Another quick ramble around the topics of welfare and liberty …

… with a few gratuitous cheap shots at various targets along the way.

Trawl through the archives here and at Tug Boat Potemkin and you’ll find plenty of evidence that, unlike Mirko “A person’s moral worth cannot be assessed by reference to one or two acts and no punishment is too severe for people who betray their mates” Bagaric*, I’m a bit of a rights buff. I think that an Australian Bill of Rights, which set a few limits to the extent to which governments - and government functionaries - at all levels can intrude on the liberties of individual citizens is long overdue.

Nothing Melanie Phillips said in a recent rant on the opinion page of The Age shifted my position any - I found Philip Lynch’s subsequent rebuttal of Phillips more convincing - and still do. Phillips’ arguments against Bills of Right struck me as an exercise in unwitting self-contradiction, particularly this gem of a paragraph:

The emergence of a culture of hyper-individualism has given rise to a radical egalitarianism of lifestyles and values. Morality has been privatised, and all constraints of religion, tradition or cultural taboos have come to be seen as an attack on personal autonomy.

Wasn’t the whole point of her book Londonistan that England was threatened by the cultural taboos and traditions of Islam? There’s a double standard there and at the very least, Phillips needs to make one of those schoolmen’s distinctions if it’s going to stand up. Subsequent reading revealed that Phillips’ knew little whereof she spoke, particularly in relation to the common law, so that was that for me. Ignorance and irrationality are no substitute for a sound argument.

Sorry, I forgot for a moment that these days I’m working in a “free market of ideas” - what I should say, of course, is that I have a strong preference for sound arguments over ignorant and irrational ones - I regard the latter as an inferior good. But in the free market of ideas, that’s just one consumer preference - there are other market segments, with very different preferences and if the market is functioning properly, those preferences will be met - to the best extent possible - by willing suppliers and society as a whole benefits because, generally, there are high levels of consumer satisfaction.

So what are our civil liberties in Australian society? Our civil liberties are residual. They’re whatever liberties we have left after the Federal Parliament has legislated away its cut, the government of whichever state you live in has legislated away its cut and your local council has legislated away its cut.

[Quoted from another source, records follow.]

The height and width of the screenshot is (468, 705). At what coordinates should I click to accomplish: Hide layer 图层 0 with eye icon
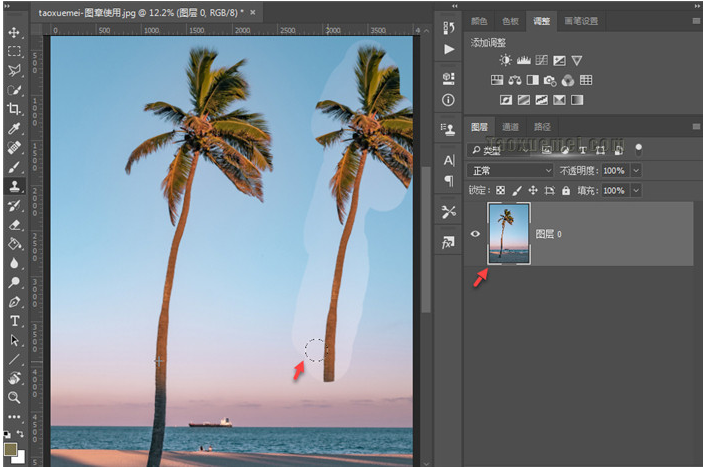point(476,233)
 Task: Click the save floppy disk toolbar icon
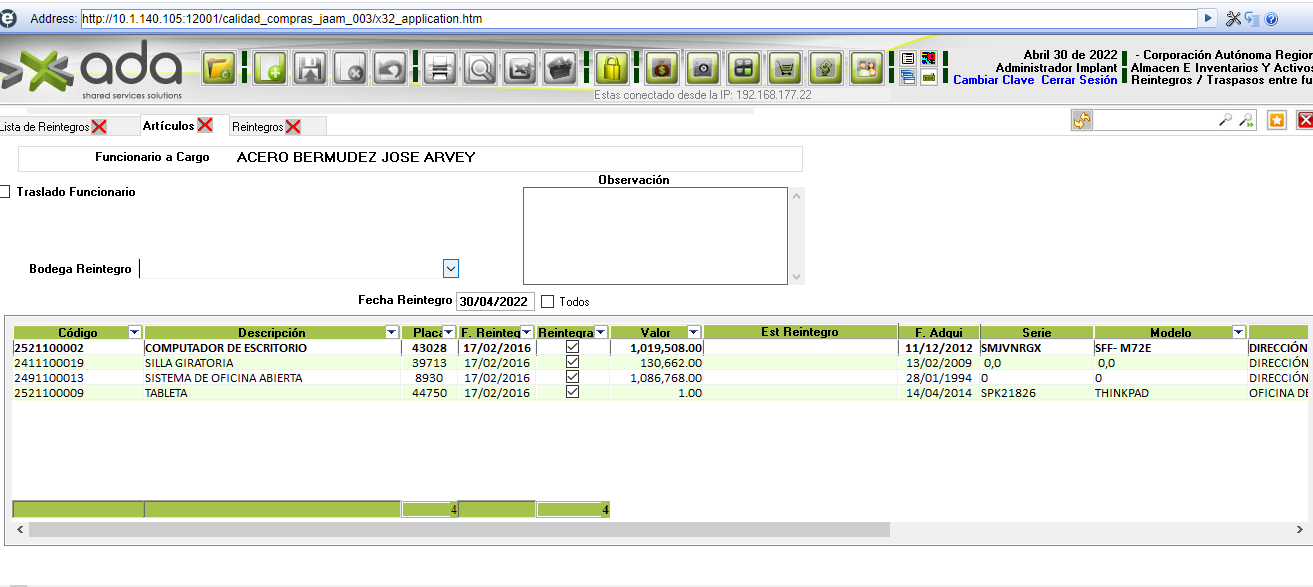(311, 69)
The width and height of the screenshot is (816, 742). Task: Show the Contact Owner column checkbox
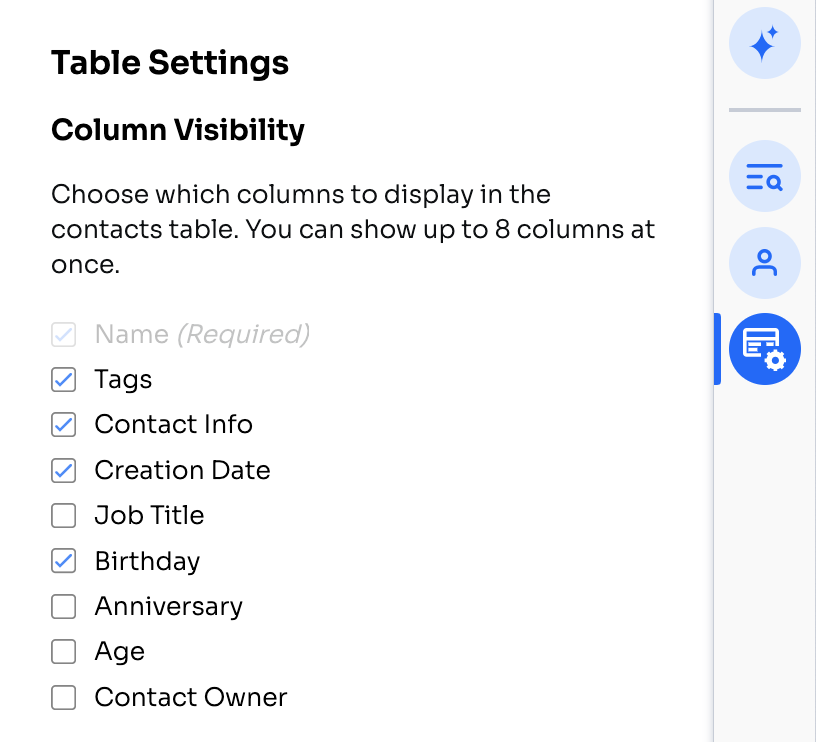[63, 697]
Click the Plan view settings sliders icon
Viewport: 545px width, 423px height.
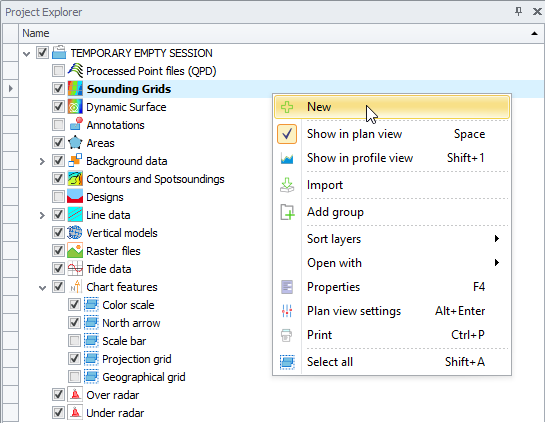(287, 311)
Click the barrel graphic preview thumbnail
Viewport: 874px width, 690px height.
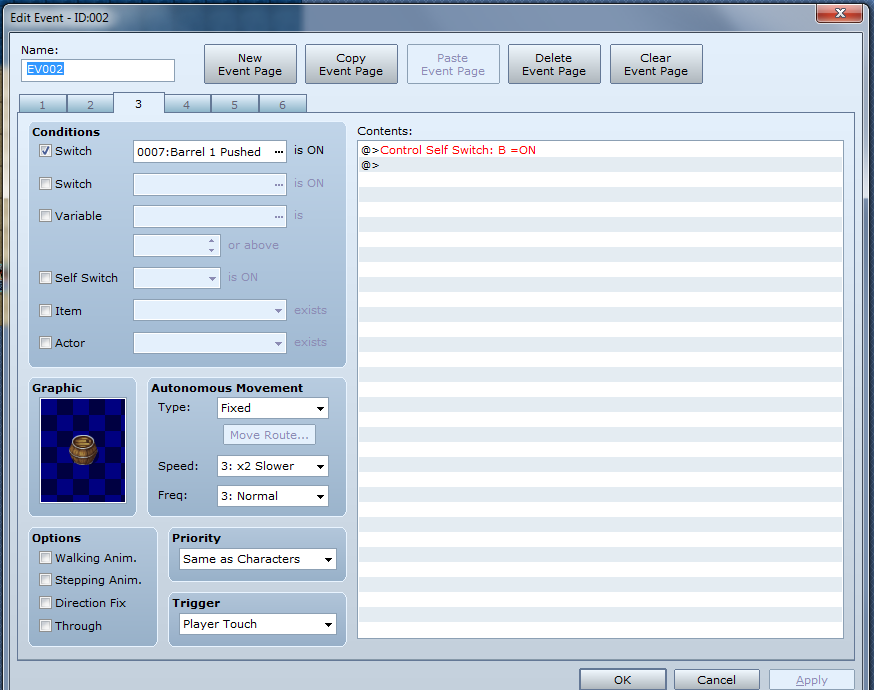point(83,449)
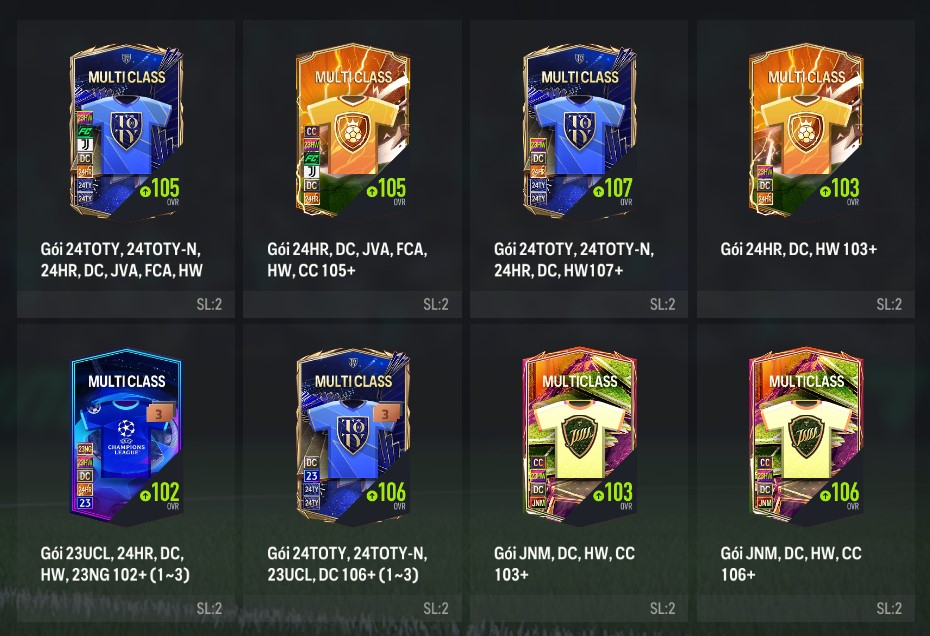Select label Gói 24HR, DC, HW 103+

[798, 249]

But that’s only the start of the story. There’s also the vexing problem of (legal) persons outside the government who might hop in for their chop as well - either because the law leaves things mostly to custom (as in the case of minors) or a Government, for whatever reason, mandates such curtailments of personal liberty.

This is what the Federal Government has done with Job Network - much of the harassment of the unemployed that used to fall under Centrelink’s remit has been contracted out to private agencies, as Robert Bollard records in this excellent post. The Howard government does not see welfare recipients as individuals with rights and, in its implementation of the policy of “Mutual Obligation” has pursued its own political agenda at the expense of first, the unemployed and more recently, disability pensioners and single parents.

The government hasn’t enjoyed complete success in re-shaping the bureaucratic culture of Centrelink. The further down the Centrelink hierarchy you go - the closer you get to the local Centrelink offices where staff actually have to do the harassment and deal with the consequences, the less likely it is that the brute agenda of cost-cutting will be pursued with the rigor the Government wants. My last visit to Centrelink started with the staff member who was doing my review interview reassuring me that I had nothing to worry about - the peremptory, threatening letter I’d received from Centrelink was a stock letter, written in Canberra where they didn’t actually have to deal with any of the clients. Twenty minute later, my circumstances had been reviewed, with no changes to my DSP entitlement, much to my relief.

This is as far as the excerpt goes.